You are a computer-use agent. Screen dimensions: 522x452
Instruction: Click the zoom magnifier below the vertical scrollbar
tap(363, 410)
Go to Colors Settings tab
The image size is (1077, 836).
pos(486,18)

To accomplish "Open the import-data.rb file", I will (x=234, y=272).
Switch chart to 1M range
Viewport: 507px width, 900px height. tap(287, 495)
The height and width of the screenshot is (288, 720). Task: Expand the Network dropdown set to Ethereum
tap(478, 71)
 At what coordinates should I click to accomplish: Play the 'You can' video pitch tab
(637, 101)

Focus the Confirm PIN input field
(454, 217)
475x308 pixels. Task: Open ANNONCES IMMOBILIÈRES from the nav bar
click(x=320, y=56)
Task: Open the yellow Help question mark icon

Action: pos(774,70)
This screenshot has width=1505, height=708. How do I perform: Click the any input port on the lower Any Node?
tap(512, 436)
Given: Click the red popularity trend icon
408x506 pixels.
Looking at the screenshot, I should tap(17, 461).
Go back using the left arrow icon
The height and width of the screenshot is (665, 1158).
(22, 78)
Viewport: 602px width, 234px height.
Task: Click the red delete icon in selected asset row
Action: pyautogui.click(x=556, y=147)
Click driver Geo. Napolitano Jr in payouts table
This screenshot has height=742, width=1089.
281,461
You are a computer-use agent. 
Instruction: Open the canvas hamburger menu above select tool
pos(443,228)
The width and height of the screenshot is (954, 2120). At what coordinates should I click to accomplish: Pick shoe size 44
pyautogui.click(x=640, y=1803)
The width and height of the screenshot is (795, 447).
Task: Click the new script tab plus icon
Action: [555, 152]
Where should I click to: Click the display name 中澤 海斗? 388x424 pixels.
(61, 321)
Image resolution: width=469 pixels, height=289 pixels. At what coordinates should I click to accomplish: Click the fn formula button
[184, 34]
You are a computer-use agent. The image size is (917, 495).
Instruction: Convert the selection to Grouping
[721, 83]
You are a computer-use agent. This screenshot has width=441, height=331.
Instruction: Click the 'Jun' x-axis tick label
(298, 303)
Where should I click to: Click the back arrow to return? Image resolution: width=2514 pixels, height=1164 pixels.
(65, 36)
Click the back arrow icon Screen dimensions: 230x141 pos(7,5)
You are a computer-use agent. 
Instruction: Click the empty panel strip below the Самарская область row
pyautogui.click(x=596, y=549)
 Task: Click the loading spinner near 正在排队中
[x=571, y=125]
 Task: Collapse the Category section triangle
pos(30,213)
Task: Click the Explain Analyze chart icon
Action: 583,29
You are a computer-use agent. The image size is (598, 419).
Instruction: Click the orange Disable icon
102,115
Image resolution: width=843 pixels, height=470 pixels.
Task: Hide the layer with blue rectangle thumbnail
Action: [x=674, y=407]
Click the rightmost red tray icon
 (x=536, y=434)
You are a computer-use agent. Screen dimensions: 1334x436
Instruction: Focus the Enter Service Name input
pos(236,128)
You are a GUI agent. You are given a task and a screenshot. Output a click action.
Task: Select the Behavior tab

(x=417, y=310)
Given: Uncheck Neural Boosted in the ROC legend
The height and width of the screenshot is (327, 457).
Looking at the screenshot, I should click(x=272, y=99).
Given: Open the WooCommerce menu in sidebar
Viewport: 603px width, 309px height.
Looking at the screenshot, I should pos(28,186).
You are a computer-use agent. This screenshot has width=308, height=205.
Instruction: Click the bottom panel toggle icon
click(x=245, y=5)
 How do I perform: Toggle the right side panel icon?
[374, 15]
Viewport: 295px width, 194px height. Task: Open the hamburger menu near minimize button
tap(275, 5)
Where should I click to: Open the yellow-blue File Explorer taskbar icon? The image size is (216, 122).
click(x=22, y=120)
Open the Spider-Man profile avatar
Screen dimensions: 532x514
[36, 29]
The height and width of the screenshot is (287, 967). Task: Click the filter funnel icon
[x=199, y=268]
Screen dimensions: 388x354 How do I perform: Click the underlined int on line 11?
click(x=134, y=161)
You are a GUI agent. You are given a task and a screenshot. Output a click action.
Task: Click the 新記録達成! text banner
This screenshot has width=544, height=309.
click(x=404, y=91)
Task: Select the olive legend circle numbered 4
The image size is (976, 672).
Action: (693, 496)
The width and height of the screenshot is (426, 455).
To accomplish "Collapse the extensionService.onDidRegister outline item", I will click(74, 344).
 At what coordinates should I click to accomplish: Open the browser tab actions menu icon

===

**TRY IT:**
Filter by the word "will": copy every line of the data that holds it.

**TASK ANSWER:**
To accomplish "Open the import-data.rb file", I will (x=234, y=272).
To accomplish "Collapse the extensionService.onDidRegister outline item", I will click(74, 344).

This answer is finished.